Take Two: The numbers on our house
It’s early morning on the 1st of June. I just took down the number 4304 from my porch, representing the dead US soldiers from our Iraq war; the numbers that have driven Keith Hutcheson to anger in his May 29 letter to the editor of the Chronicle. With that memory fresh, I am turning directly to the keyboard because I want to stay focused on why the numbers went up and why they are coming down instead of wandering off into a debate about the war in Iraq, whether it made us more or less safe, whether the American people were lied to or whether the government was simply mistaken. Today I only want to address Mr. Hutcheson’s question, “How dare I use the deaths of our warriors as a statement?”

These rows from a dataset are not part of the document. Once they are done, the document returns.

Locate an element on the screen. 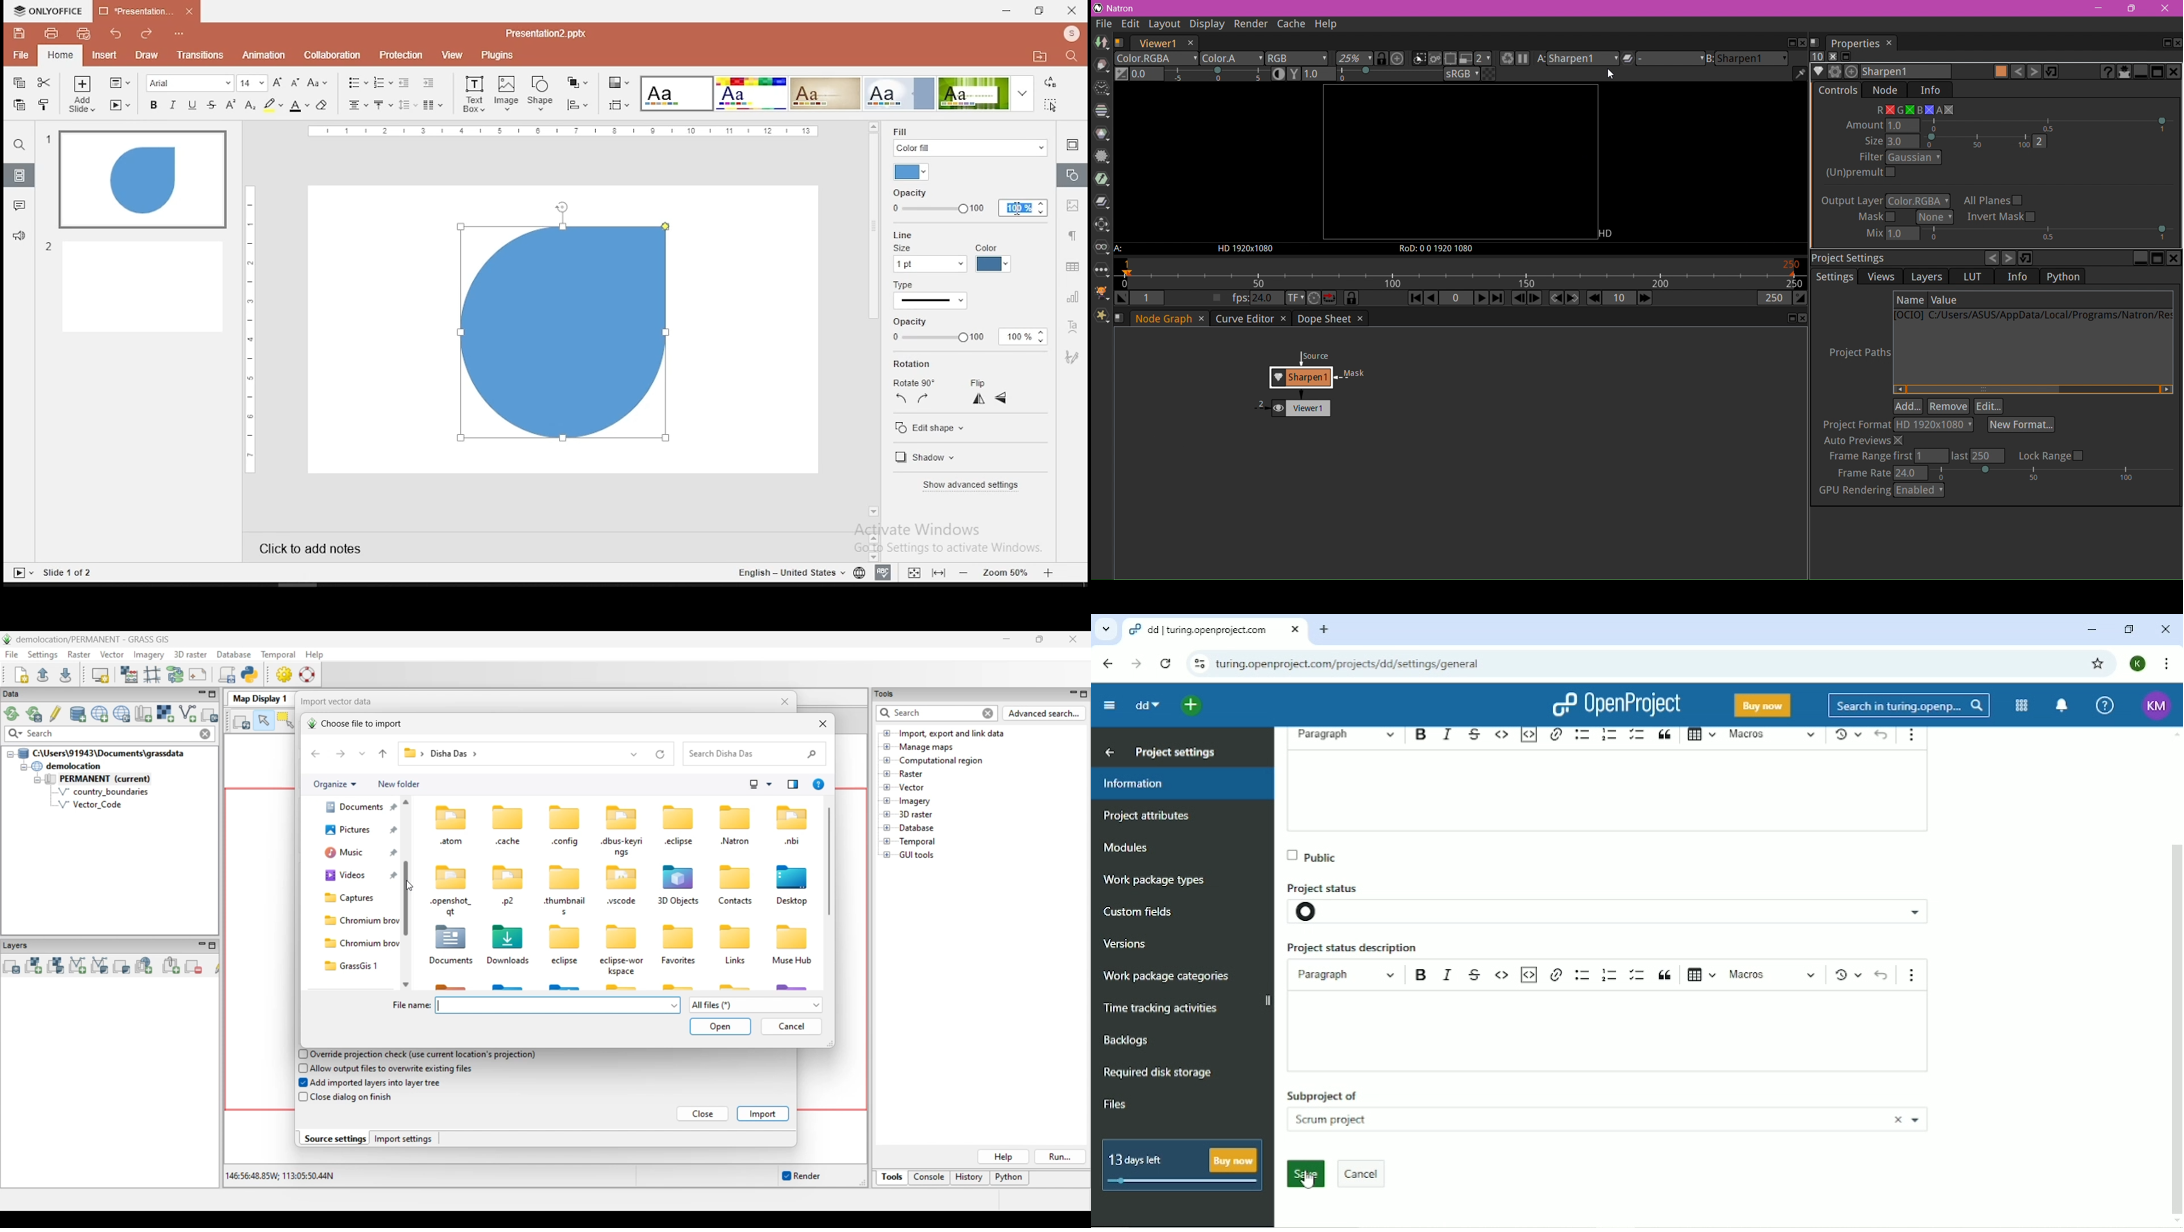 Image resolution: width=2184 pixels, height=1232 pixels. OpenProject is located at coordinates (1617, 703).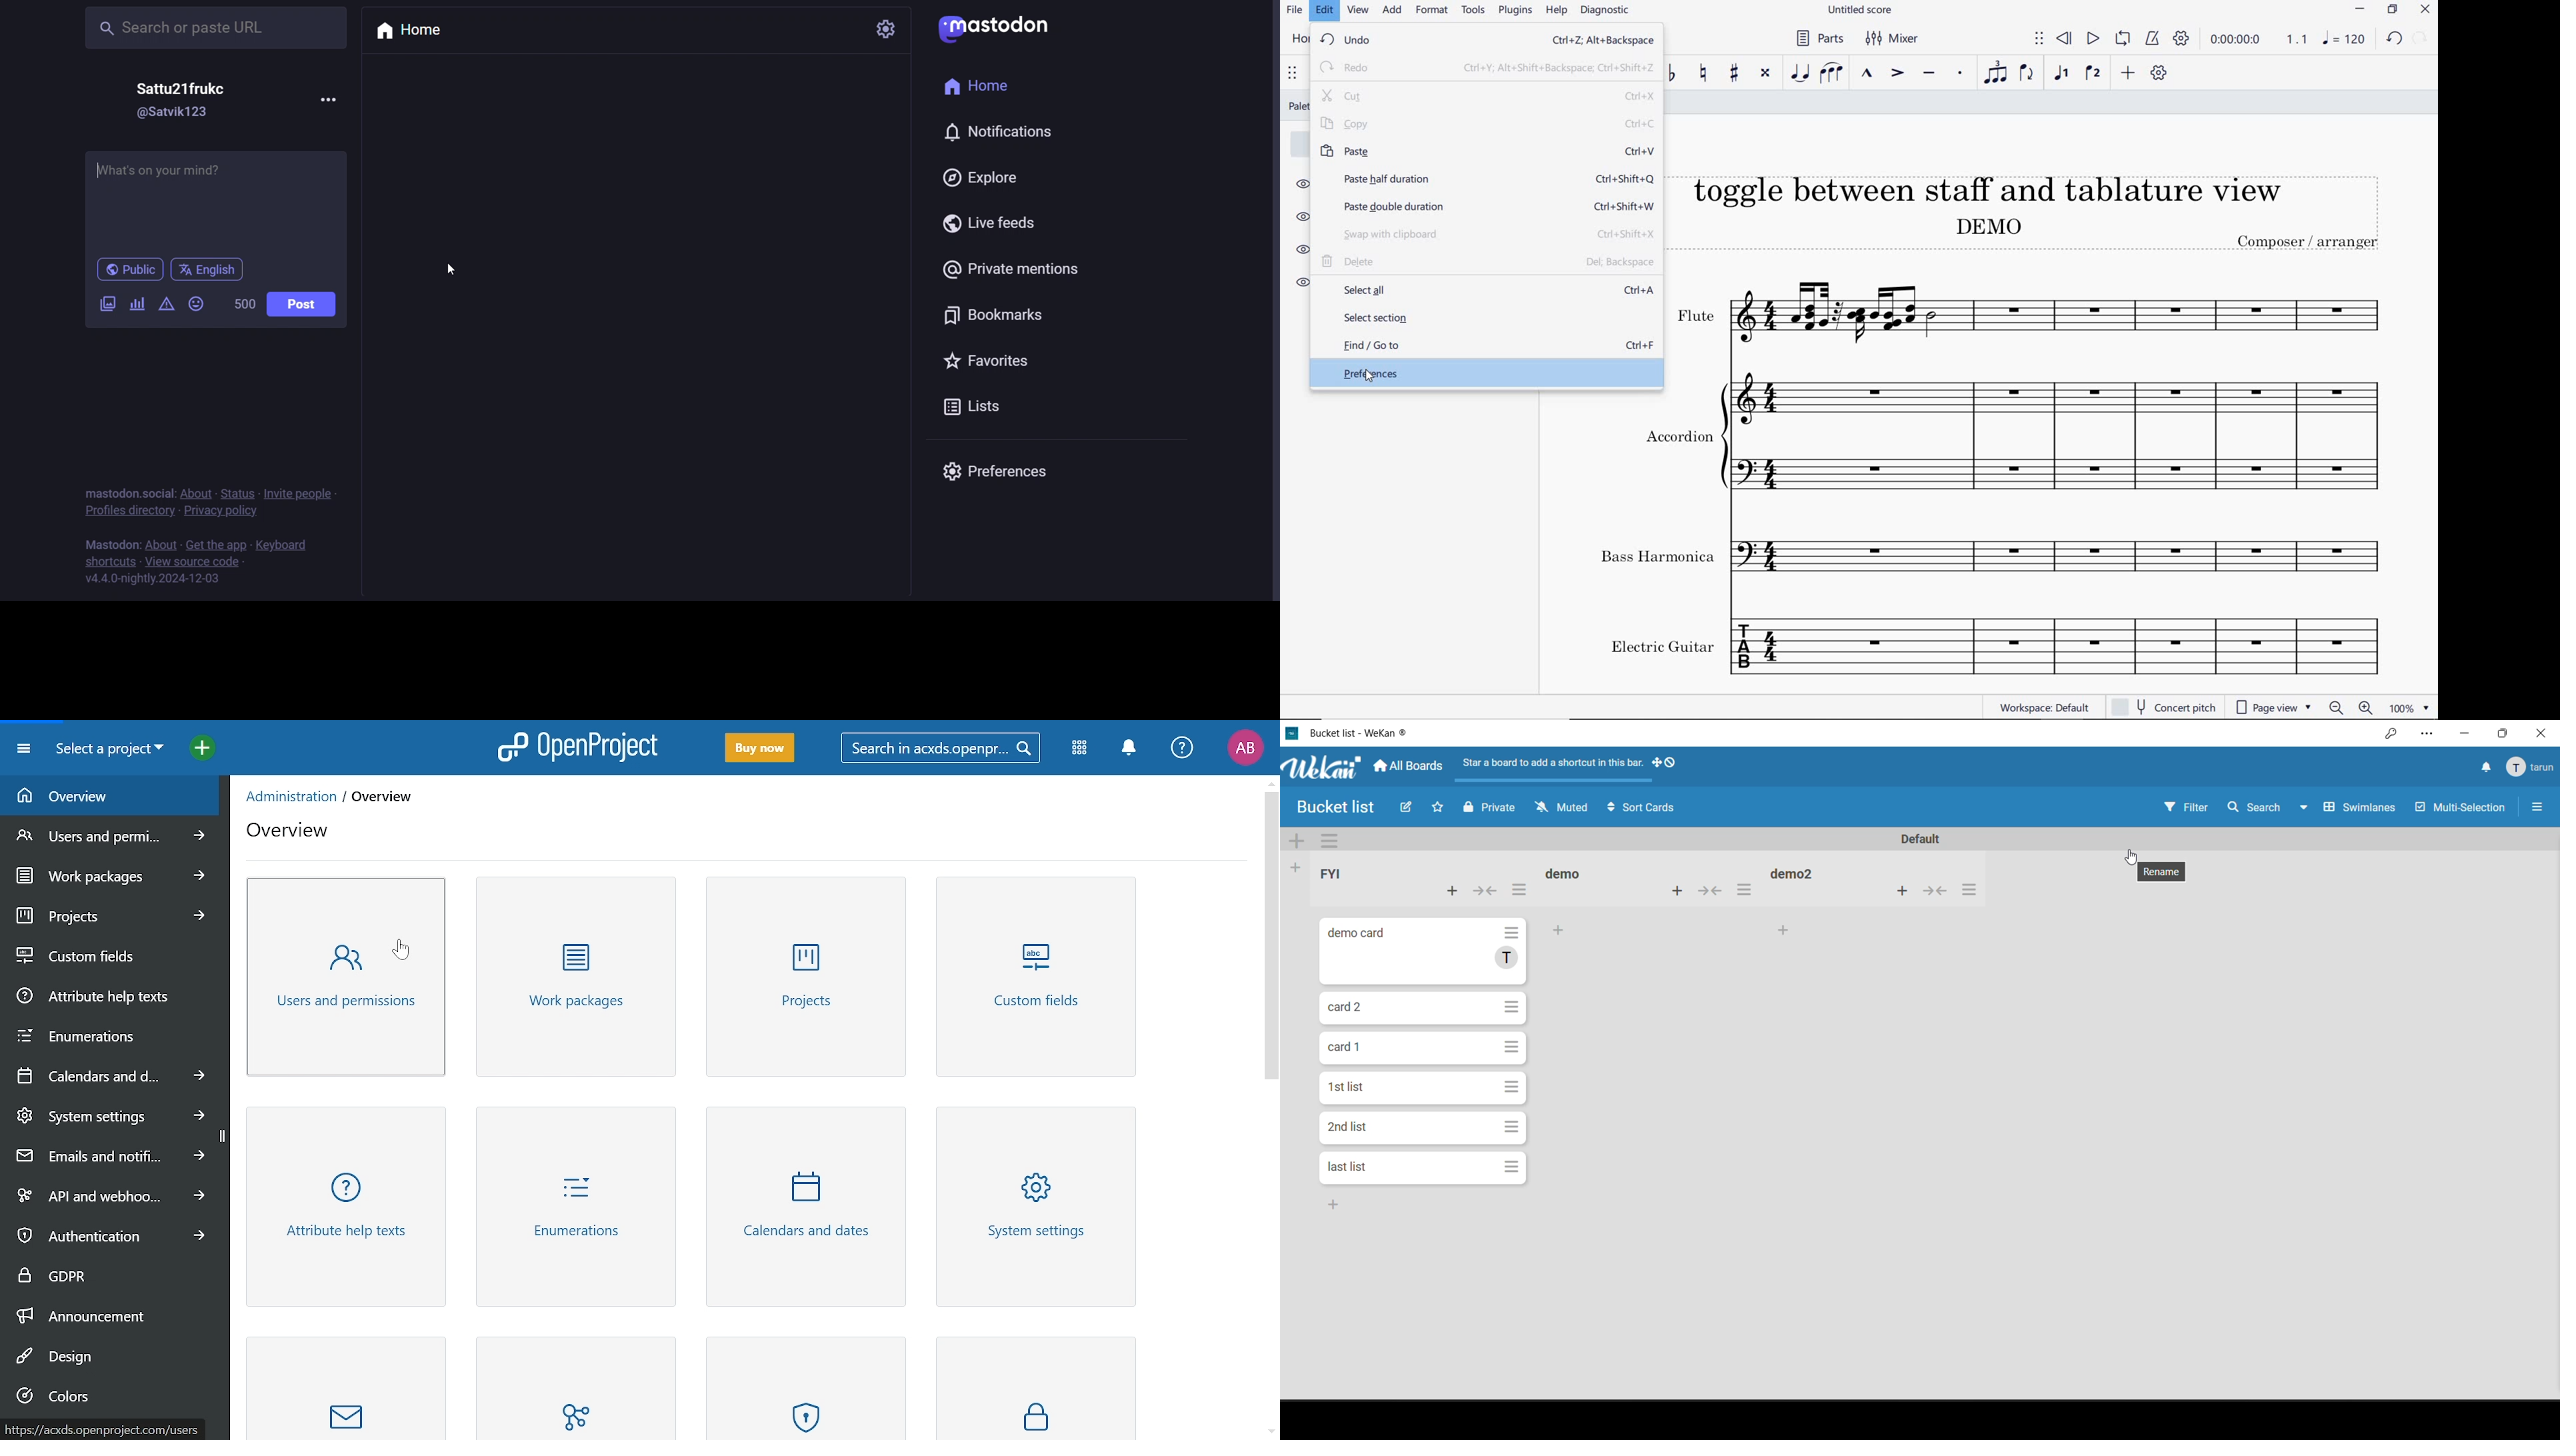 Image resolution: width=2576 pixels, height=1456 pixels. Describe the element at coordinates (1504, 959) in the screenshot. I see `added member to card` at that location. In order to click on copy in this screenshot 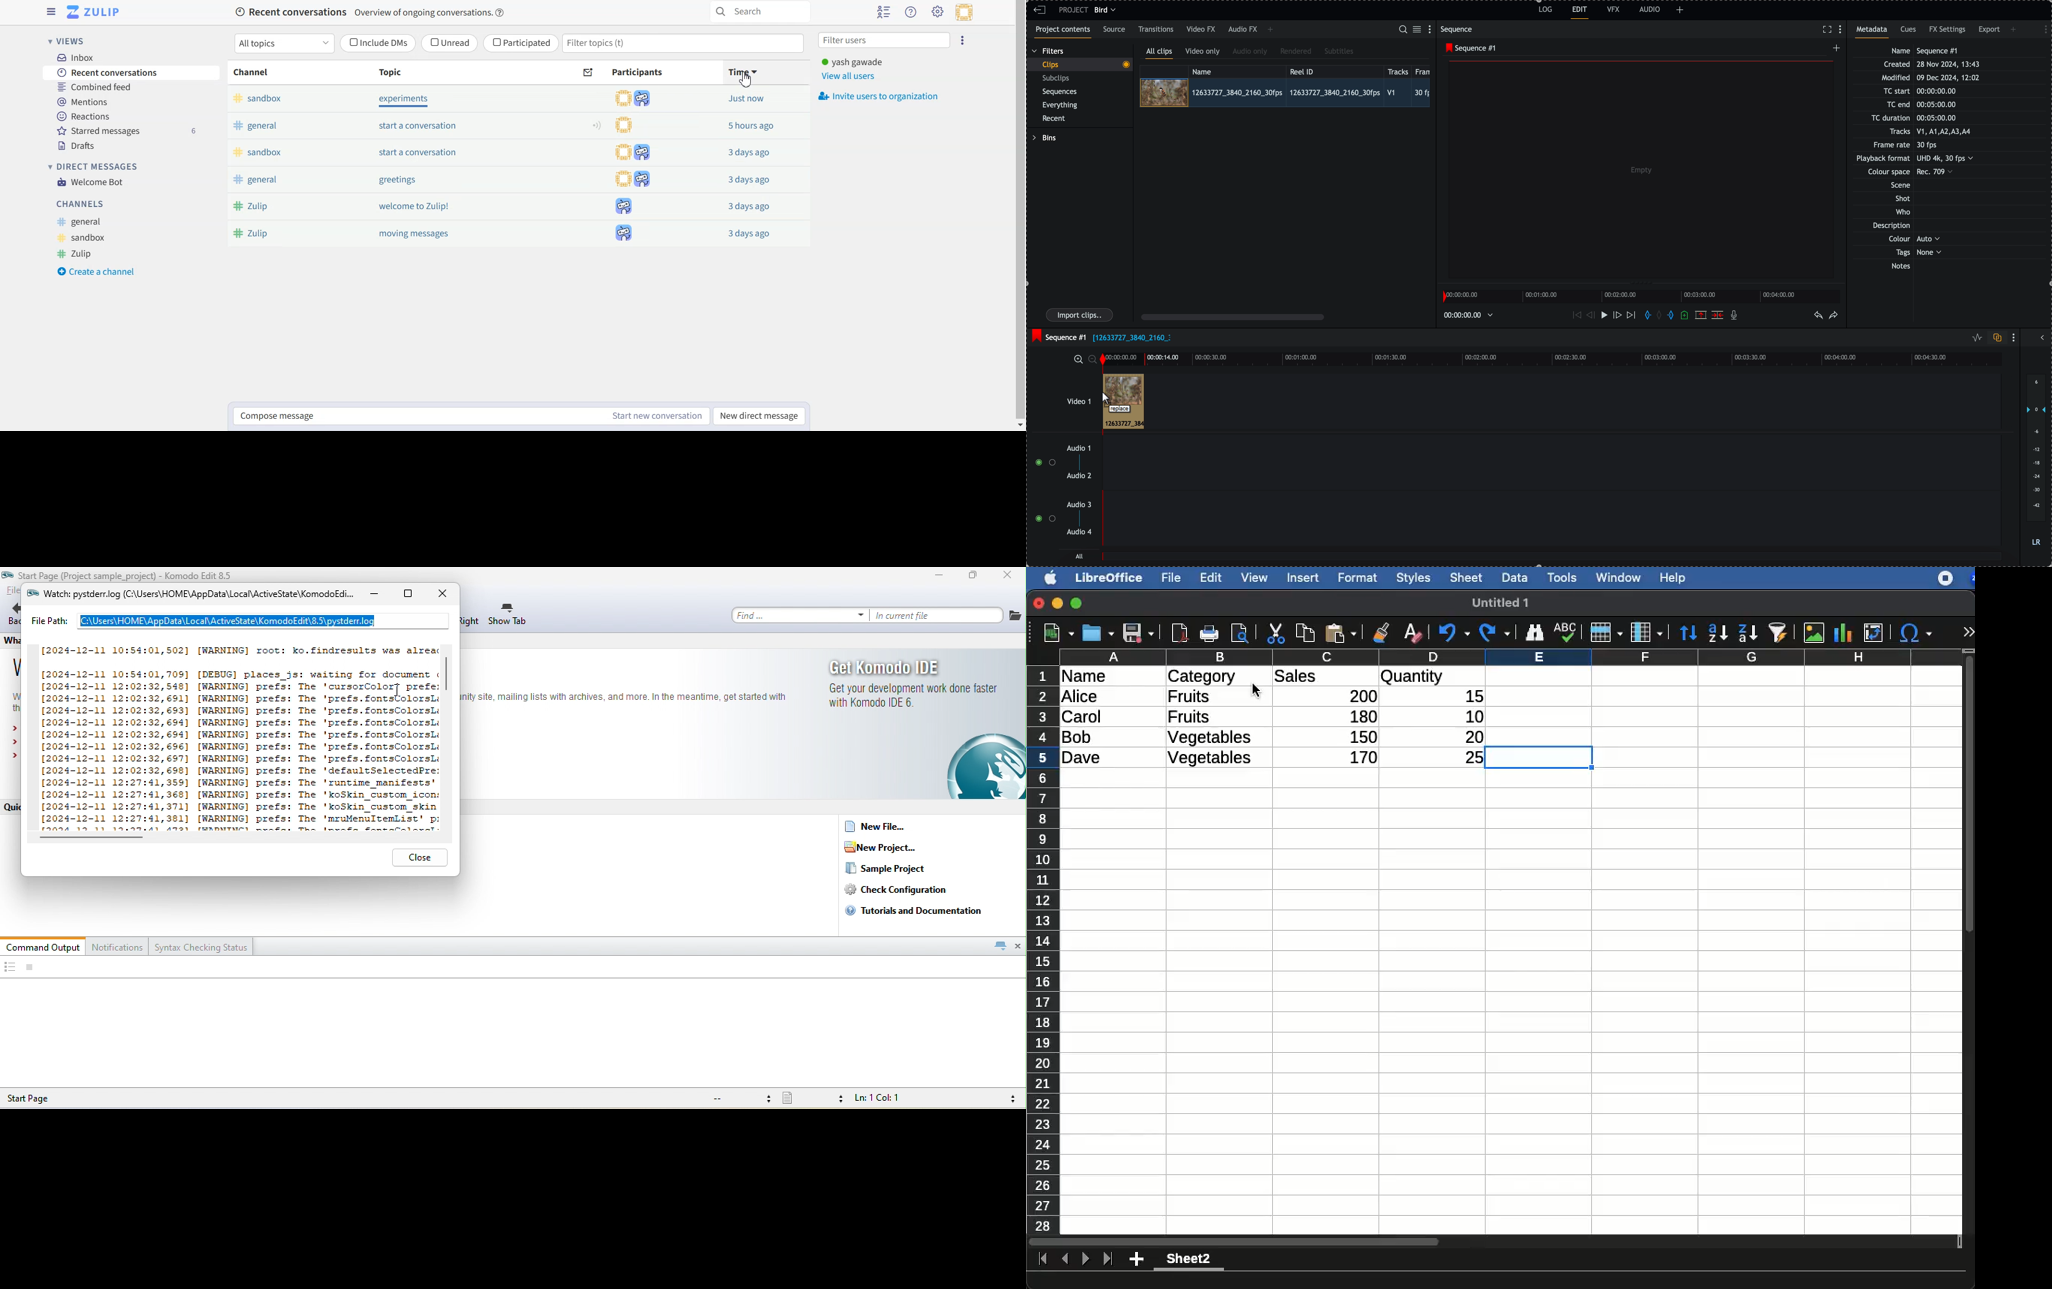, I will do `click(1307, 633)`.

The numbers went up because in the spring of 2007 I was driving through North Carolina when I saw a similar display on a porch there. I knocked on the door and talked to the lady who answered. She had put the numbers up because the son of a friend had been killed in Iraq, one of the 5 soldiers we were losing every day, and instead of honoring his return as a dead hero, she felt he was being treated by the government as an embarrassment best rendered invisible. Their bodies were returned in the night and their planeside honoring, so familiar from our previous wars, was closed to the press.
I thought about this. At the same time that the human costs were being hidden, the financial costs were also being rendered invisible by hiding them off the budget. This was a war the government was trying to make us ignore because, as Mr. Hutcheson puts it in a great understatement, it wasn’t going according to plan. So the numbers went up for two reasons to honor the sacrifice of our warriors, and to stimulate debate about the costs and benefits of Iraq. They came down because the Iraq War is both winding down and under active debate. On the other hand, the American people need to demand sense of President Obama as much as of President Bush. I’d better keep the numbers in the garage.
Partisan politics views events as a sporting contest between two teams, a game of insults, cheap shots, and cheerleading. Too often, those are politics Washington-style. The numbers on my porch had nothing to do with that, but with our responsibility as citizens in a democracy, to say awake and engaged, to demand the truth, and to the degree we can, to do this while remaining civil and respectful of our fellow citizens.